Marine Le Pen n'a pas réussi à convaincre toutes les formations populistes de rejoindre son groupe au Parlement européen.

Marine Le Pen n'a pas réussi à convaincre toutes les formations populistes de rejoindre son groupe au Parlement européen. - Lionel BONAVENTURE / POOL / AFP

Le nouveau groupe d'extrême droite du Parlement européen, baptisé "Identité et démocratie", compte 73 membres, mais n'a pas réussi à réunir tous les députés populistes et eurosceptiques.

Le groupe d'extrême droite du Parlement européen, actuellement nommé "Europe des nations et des libertés" (ENL), devient "Identité et démocratie" et comptera 73 eurodéputés issus de 9 pays, dont les membres de La Ligue de Matteo Salvini et du RN de Marine Le Pen. La présidence du groupe sera tenue par l'Italien Marco Zanni, ancien élu du Mouvement Cinq Etoiles qui avait rejoint l'ENL début 2017, indique le nouvel eurodéputé Thierry Mariani dans un tweet.
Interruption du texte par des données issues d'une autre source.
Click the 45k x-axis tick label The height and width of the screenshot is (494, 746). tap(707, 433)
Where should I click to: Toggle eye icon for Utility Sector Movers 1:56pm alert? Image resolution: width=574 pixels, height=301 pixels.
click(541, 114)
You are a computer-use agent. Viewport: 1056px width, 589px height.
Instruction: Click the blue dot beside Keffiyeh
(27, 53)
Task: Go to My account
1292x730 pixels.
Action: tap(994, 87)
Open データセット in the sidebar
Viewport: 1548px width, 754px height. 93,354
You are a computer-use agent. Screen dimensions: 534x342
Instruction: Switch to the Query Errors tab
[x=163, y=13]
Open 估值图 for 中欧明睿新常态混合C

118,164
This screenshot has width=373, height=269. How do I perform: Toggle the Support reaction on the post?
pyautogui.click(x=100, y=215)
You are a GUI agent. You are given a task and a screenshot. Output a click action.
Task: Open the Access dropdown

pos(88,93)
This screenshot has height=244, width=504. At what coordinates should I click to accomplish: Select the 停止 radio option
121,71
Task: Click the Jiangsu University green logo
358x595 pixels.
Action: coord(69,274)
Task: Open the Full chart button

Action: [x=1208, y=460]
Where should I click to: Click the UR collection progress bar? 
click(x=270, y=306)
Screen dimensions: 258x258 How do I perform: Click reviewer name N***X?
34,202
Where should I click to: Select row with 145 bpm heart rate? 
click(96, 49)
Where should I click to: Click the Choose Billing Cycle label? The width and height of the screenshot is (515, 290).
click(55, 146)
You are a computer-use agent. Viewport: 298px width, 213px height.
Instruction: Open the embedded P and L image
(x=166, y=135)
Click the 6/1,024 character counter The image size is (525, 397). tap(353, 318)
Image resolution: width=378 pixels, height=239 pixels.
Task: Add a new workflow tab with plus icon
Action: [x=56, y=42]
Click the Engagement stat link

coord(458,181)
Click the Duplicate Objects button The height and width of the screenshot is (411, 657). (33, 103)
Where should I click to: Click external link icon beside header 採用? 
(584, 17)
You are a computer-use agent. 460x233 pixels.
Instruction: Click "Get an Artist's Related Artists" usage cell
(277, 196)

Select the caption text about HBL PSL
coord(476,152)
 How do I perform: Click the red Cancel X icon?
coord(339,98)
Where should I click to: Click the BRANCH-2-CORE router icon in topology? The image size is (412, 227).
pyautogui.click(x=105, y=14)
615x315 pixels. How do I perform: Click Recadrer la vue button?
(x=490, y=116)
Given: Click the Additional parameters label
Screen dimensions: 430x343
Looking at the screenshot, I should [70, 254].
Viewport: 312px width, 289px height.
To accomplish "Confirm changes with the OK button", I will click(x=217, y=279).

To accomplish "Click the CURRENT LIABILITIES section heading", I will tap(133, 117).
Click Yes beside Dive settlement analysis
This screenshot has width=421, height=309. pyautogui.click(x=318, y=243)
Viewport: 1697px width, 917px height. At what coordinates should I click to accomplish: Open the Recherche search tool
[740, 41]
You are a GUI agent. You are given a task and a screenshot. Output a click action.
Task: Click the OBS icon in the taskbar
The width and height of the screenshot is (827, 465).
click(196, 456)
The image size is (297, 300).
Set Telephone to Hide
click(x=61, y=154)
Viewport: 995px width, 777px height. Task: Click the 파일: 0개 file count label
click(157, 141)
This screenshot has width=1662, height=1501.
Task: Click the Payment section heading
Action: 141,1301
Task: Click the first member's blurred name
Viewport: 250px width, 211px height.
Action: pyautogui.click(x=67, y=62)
Mais contrairement à ce que désirait Marine Le Pen, il ne s'agit pas d'un "super groupe" populiste. Si le groupe "Identité et démocratie" obtient le double des effectifs de l'ENL, grâce au soutien des membres du Vlaams Belang belge ou du FPÖ autrichien, il n'a pas réussi à réunir tous les eurosceptiques en son sein. En particulier les 29 élus du Parti du Brexit de Nigel Farage. 

"Une bêtise"

Le refus des pro-Brexit de rejoindre le groupe "Identité et démocratie" est notamment considéré comme une "bêtise" par le Belge Gerolf Annemans, président du Mouvement Europe des nations et des libertés (MENL), le parti qui structure la coalition RN-Lega, auprès du Parisien. Nigel Farage "préfère rester chez lui, avec son petit groupe à lui", ajoute-t-il.

Le groupe "Identité et démocratie" a également échoué à convaincre le parti polonais Droit et Justice (PiS) et les nouveaux venus espagnols de Vox de les rejoindre. Les deux formations politiques devraient se retrouver au sein du groupe des Conservateurs et réformistes européens (ECR). Le Fidesz hongrois, dirigé par Viktor Orbán, doit quant à lui rester au sein du Parti populaire européen (PPE).